Confira abaixo a análise do meteorologista Alexandre Nascimento, um dos especialistas em previsão climática da equipe da Climatempo.
Há semelhanças entre o que observamos no Oceano Atlântico neste início de 2017 com os bloqueios atmosféricos verificados me parte dos verões de 2014 e 2015?
Alexandre Nascimento afirma que não. As situações são muito diferentes. "Nos anos de 2014 e 2015 tínhamos um bloqueio oceânico bem formado, tanto no Atlântico quanto no Pacífico. As poucas frentes frias que conseguiam atravessar o Pacífico e chegar ao Atlântico Sul ficavam bloqueadas na grande faixa de água quente que existia em ambos os anos. Neste ano vemos que não há nenhum bloqueio oceânico."
Bloqueio oceânico
Nos mapas abaixo vemos a anomalia da temperatura da água do mar (TSM) em janeiro de 2014, em janeiro de 2015 e em dezembro de 2016, que representa a situação atual. Os tons de vermelho representam a anomalia positiva, quando a TSM está acima da média. Os tons de azul representam a anomalia negativa, quando a TSM está abaixo do normal.
A situação de bloqueio é representada pela extensa faixa em tons de vermelho e alaranjado sobre o Atlântico Sul, entre a costa do Uruguai e do Rio de Janeiro estendendo-se até a costa oeste da África.
Alexandre Nascimento explica como o sistema de pressão ASAS (Alta Subtropical do Atlântico Sul) atua na situação de bloqueio atmosférico.
"Nestas duas situações, de janeiro de 2014 e janeiro de 2015, a ASAS entrou no interior do Brasil durante o verão e influenciou as condições do tempo durante muitas semanas. Em 2014 foram 10 semanas e em 2015 foi mais de um mês".
Posição média do sistema ASAS
Nos mapas de linha de corrente no nível de pressão de 850 hPa (aproximadamente 1500 metros acima do nível do mar) é possível ver a posição média do grande sistema de alta pressão atmosférica do Atlântico Sul (ASAS) marcada com a letra A em janeiro de 2015 e em janeiro de 2014.

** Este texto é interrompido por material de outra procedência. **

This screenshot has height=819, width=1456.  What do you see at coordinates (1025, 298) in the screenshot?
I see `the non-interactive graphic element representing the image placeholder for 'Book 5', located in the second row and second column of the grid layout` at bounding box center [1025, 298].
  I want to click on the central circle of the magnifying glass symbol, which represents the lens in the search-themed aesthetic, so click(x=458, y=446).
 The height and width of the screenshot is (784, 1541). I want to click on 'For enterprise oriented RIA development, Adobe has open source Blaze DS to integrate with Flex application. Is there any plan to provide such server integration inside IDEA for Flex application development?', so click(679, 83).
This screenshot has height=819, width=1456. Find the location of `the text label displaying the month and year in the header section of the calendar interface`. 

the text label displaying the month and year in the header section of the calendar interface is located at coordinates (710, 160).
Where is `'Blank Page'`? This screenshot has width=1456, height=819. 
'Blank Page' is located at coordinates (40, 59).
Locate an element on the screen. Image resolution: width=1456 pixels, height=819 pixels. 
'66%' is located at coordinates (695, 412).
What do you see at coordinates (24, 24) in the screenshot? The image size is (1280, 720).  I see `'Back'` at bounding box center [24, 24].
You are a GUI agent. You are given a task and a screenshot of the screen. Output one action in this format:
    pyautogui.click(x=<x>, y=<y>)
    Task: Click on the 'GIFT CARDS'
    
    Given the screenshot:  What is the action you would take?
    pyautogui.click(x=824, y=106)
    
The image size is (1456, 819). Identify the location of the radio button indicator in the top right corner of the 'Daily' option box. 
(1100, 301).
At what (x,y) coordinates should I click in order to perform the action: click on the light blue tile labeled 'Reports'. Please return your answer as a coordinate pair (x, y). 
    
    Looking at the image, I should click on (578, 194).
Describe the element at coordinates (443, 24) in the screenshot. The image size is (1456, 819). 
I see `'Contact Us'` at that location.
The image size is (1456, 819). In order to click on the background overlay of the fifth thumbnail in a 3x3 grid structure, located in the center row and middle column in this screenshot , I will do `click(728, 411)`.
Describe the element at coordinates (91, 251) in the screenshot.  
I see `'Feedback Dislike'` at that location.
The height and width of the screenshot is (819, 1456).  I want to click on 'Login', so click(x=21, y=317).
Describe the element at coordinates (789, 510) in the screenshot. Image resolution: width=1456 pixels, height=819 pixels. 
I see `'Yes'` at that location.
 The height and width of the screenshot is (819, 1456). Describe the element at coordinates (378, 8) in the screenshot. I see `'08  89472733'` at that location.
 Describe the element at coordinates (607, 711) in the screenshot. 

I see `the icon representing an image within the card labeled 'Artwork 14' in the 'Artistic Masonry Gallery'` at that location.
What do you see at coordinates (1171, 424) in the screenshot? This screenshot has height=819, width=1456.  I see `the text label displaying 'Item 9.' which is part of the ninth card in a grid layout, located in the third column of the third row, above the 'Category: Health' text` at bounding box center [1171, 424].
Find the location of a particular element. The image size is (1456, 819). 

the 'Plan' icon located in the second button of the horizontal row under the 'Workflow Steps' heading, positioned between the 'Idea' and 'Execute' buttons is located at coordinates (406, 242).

O que esperar do comportamento da ASAS no decorrer de janeiro de 2017?
Alexandre Nascimento explica que na situação atual, de 2016 para 2017, não há nenhum bloqueio oceânico. "A ASAS está atuando desde o fim do ano passado, mas ela deve perder força nas próximas semanas. Como não há a componente oceânica, esta posição atípica ficará por menos tempo. A situação volta ao normal muito mais rápido do que em 2015 ou em 2014".
O mapa mostra a estimativa do volume de chuva sobre o Brasil para o período de 15 dias. Vemos claramente que a chuva deve aumentar nos próximos 15 dias.
Oscilação Madden-Julian
Em janeiro de 2016, mesmo sob a forte influência do fenômeno El Niño, que normalmente reduz a chuva sobre o Nordeste do Brasil, quase toda a Região e também muitas áreas do Centro-Oeste e do Sudeste tiveram muita chuva. No Sudeste, as regiões mais favorecidas foram o norte de Minas Gerais e o Espírito Santo. A região do Distrito Federal, onde ainda se observada um quadro de deficiência de chuva, também teve muita chuva em janeiro de 2015. A razão de chuva muito volumosa de janeiro de 2016 em todas estas áreas foi a ocorrência de uma forte Oscilação Madden-Julian (OMJ) que superou o efeito negativo para chuva do El Niño.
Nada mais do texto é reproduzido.